[270] [Displeased.]
[271] [Old copy, whindling. See Halliwell, v. Whimlen. There is also windilling; but the word is one of those terms of contempt used by early writers rather loosely.]
[272] These two lines are taken, with a slight change, from the ballad of "The Jolly Finder of Wakefield." See Ritson's "Robin Hood," ii. 16—
"In Wakefleld there lives a jolly pinder,
In Wakefield all on a green," &c.
[273] [Old copy, monuments.]
[274] Ritson ("Notes and Illustrations to Robin Hood," i. 62) observes correctly that Fitzwater confounds one man with another, and that Harold Harefoot was the son and successor of Canute the Great.
[275] [Old copy, them.]
[276] "In a trice" is the usual expression. See a variety of instances collected by Mr Todd in his Dictionary, but none of them have it "with a trice," as in this place.

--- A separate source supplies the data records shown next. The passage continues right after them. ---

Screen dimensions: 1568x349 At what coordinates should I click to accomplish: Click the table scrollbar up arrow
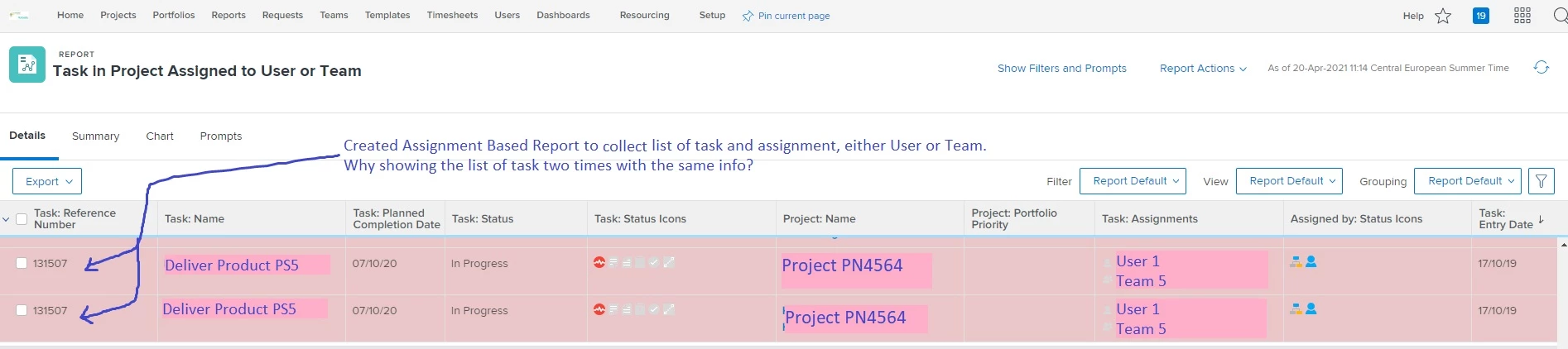(1563, 245)
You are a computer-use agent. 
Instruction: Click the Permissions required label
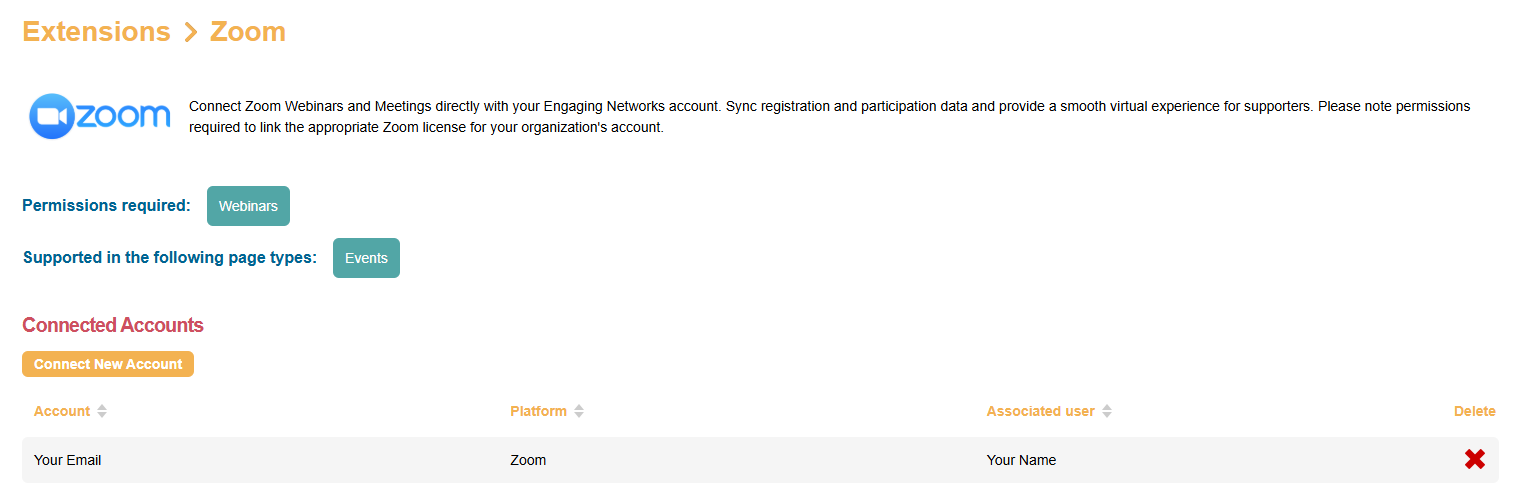[106, 206]
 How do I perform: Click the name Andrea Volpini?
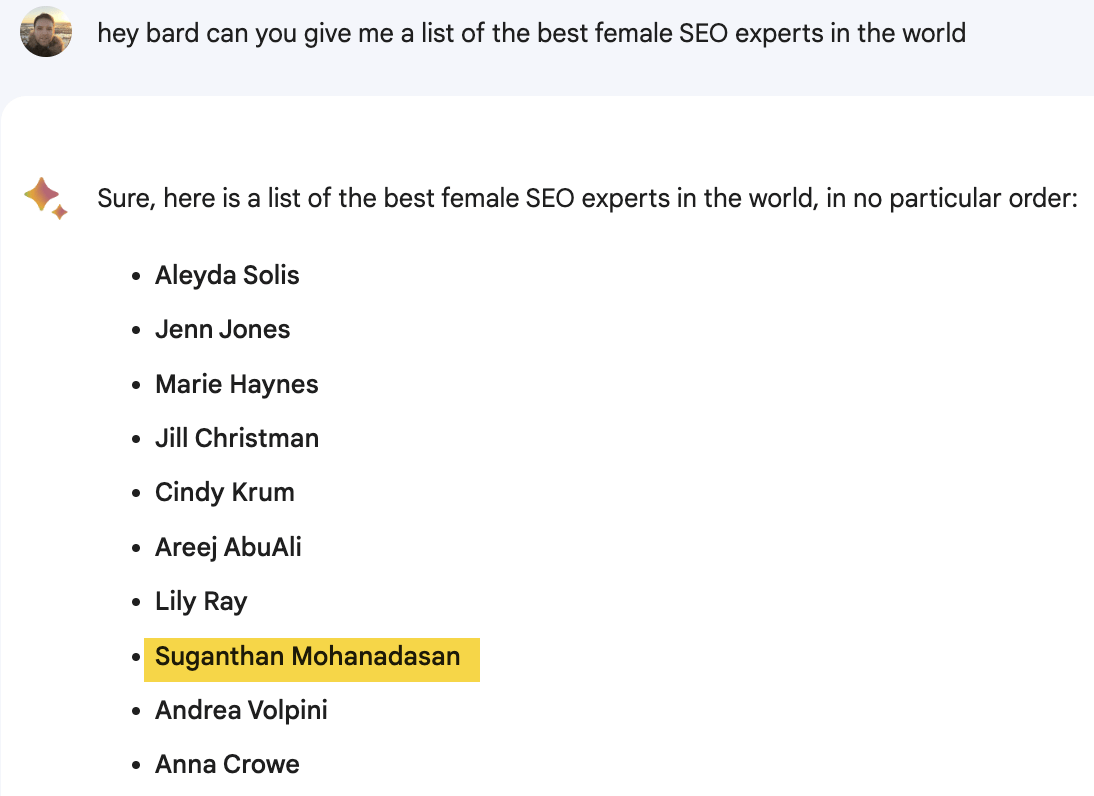[x=241, y=710]
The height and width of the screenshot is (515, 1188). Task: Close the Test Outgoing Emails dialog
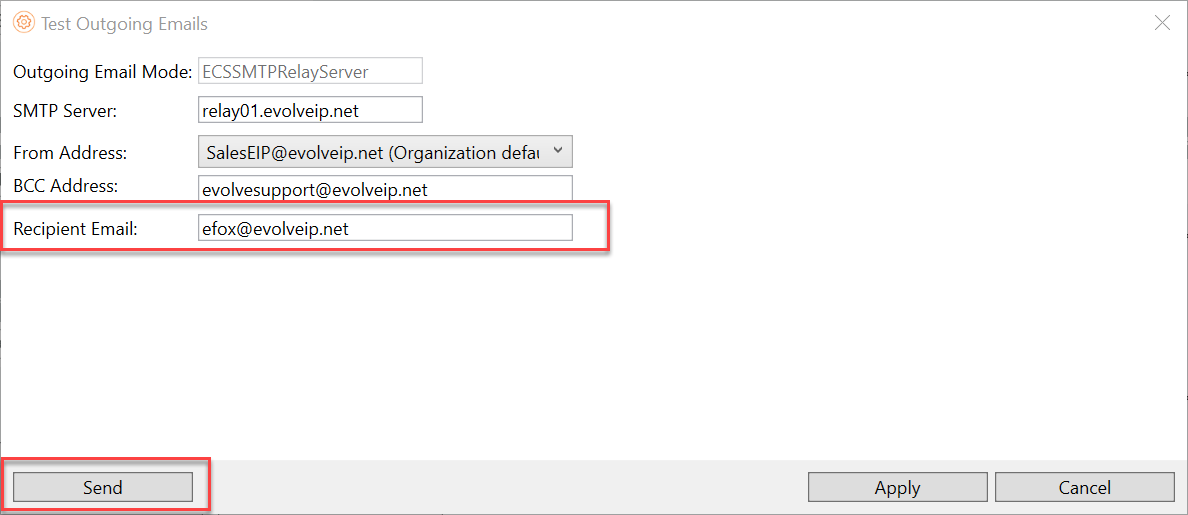[1162, 23]
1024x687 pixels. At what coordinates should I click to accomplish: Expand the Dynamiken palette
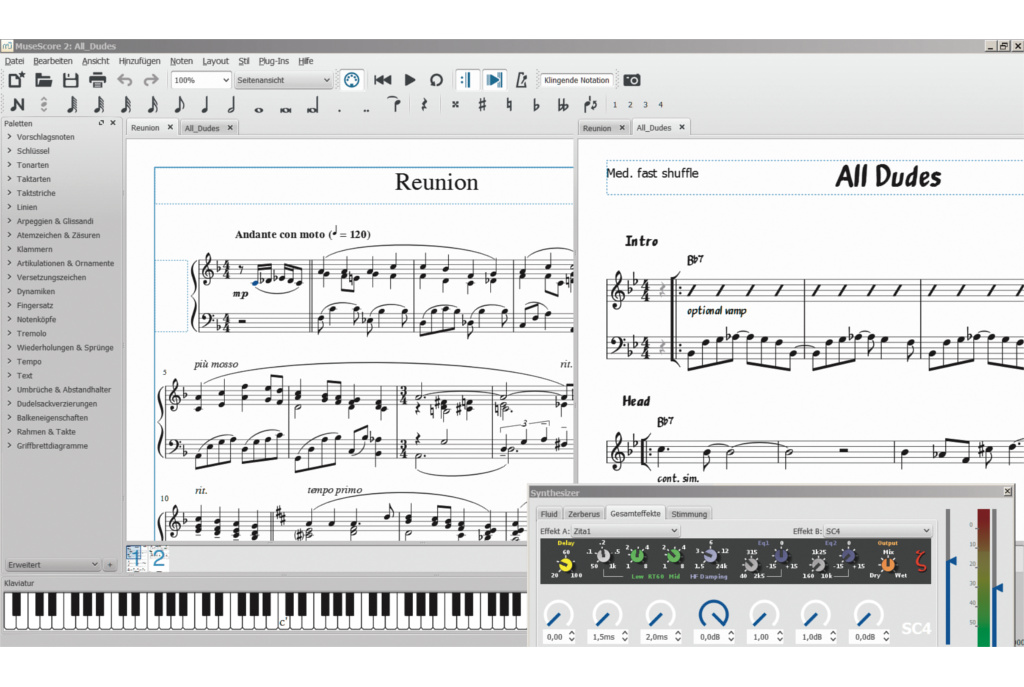pos(36,291)
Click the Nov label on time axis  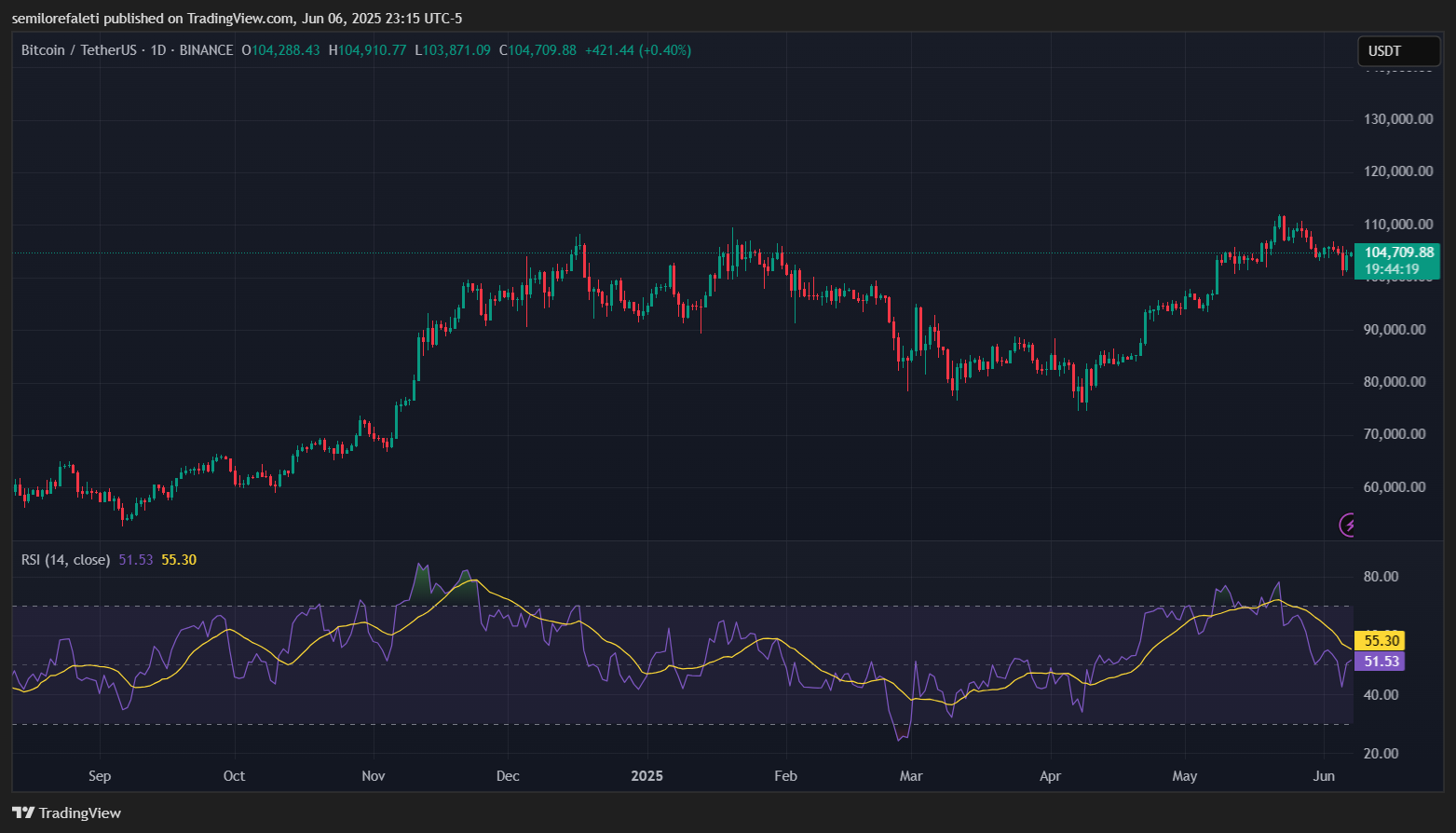coord(373,776)
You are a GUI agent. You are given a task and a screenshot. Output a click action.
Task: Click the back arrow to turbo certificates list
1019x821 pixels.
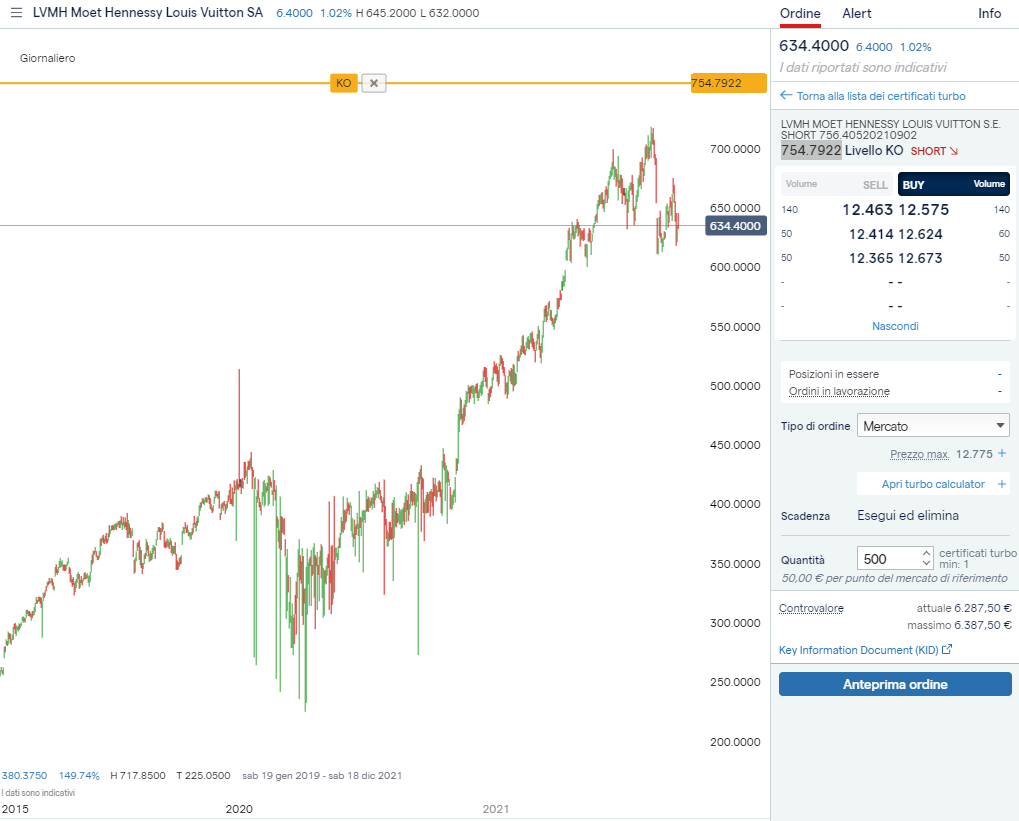pos(786,96)
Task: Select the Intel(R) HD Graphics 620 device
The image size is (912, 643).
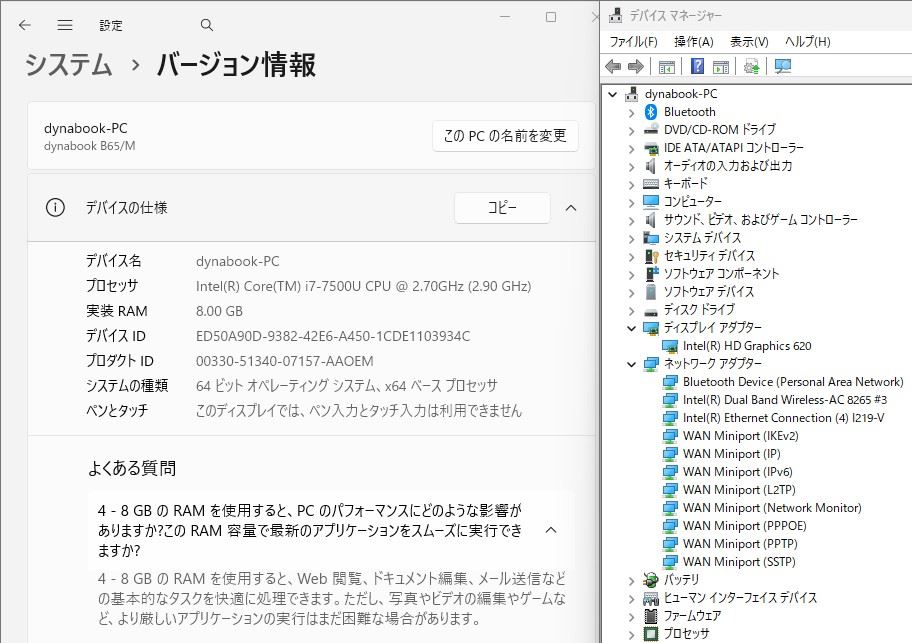Action: (746, 346)
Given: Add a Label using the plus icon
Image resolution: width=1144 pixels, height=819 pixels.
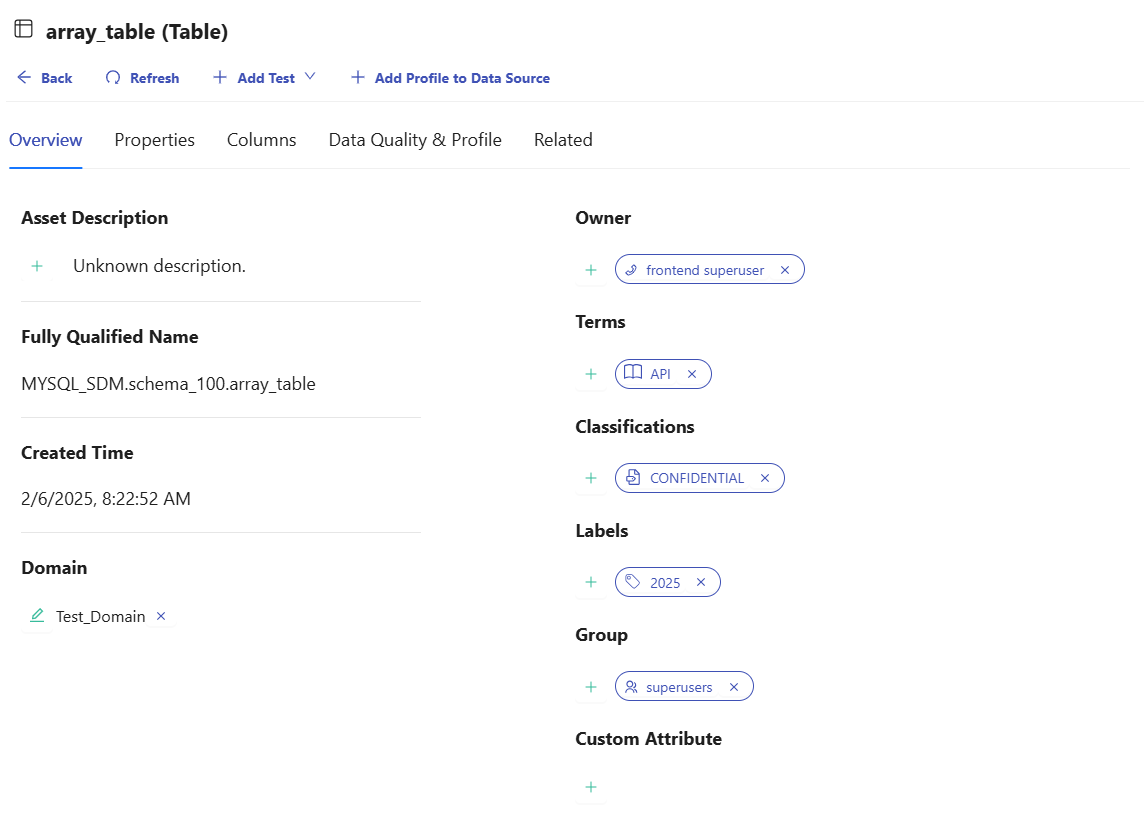Looking at the screenshot, I should (591, 582).
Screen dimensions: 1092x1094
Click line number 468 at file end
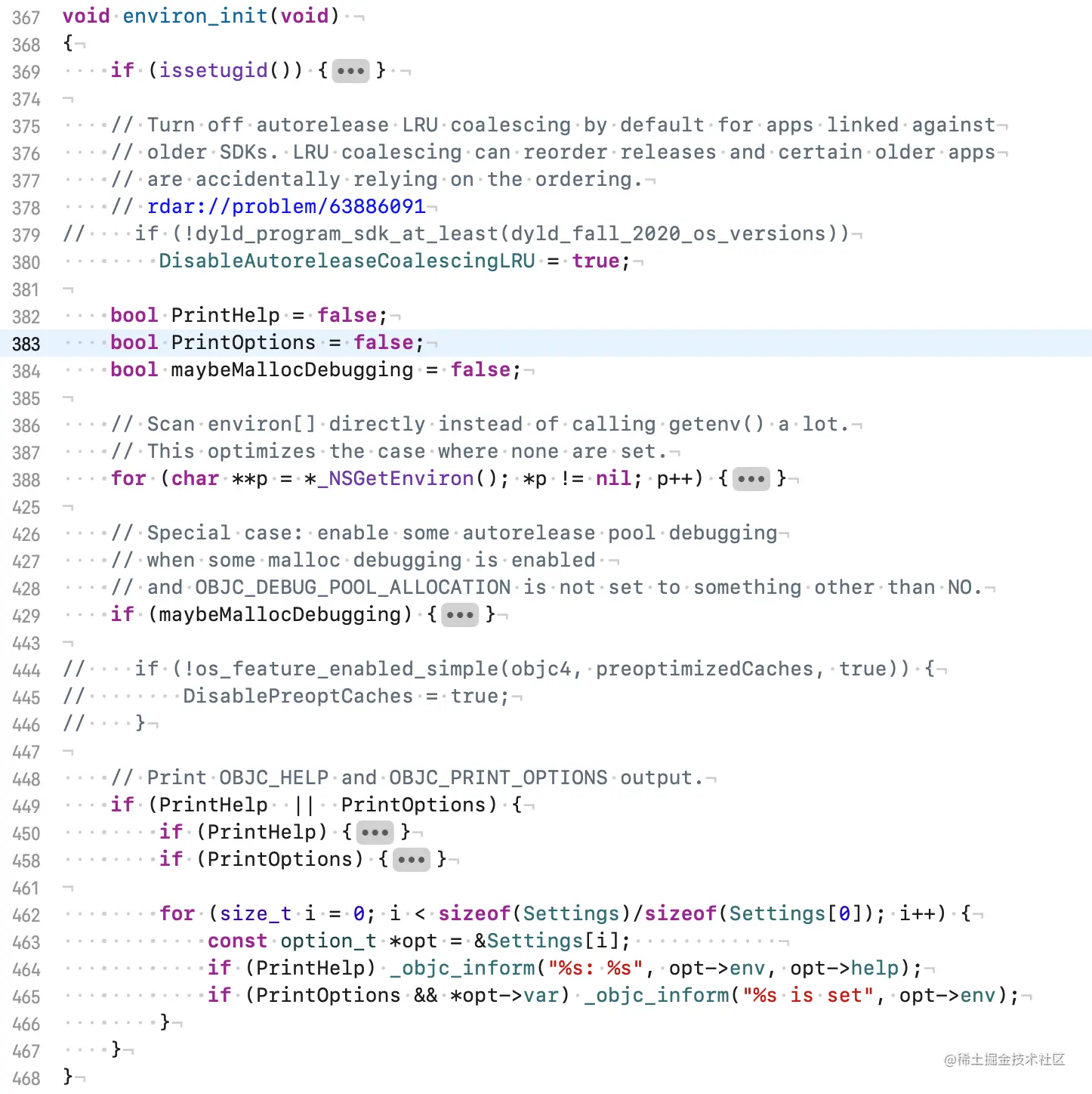click(26, 1077)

The old copy prints the ordinary abbreviation for with, which may have been misread by the printer. [With is no doubt wrong, and has been altered.]
[277] The scenes are marked, though incorrectly, in the old copy thus far; but the rest of the play is only divided by the exits or entrances of the characters.
[278] Jenny, a country wench, uses the old word straw'd; but when the author speaks afterwards in the stage direction, he describes Marian as "strewing flowers." Shakespeare has o'er-strawed in "Venus and Adonis," perhaps for the sake of the rhyme.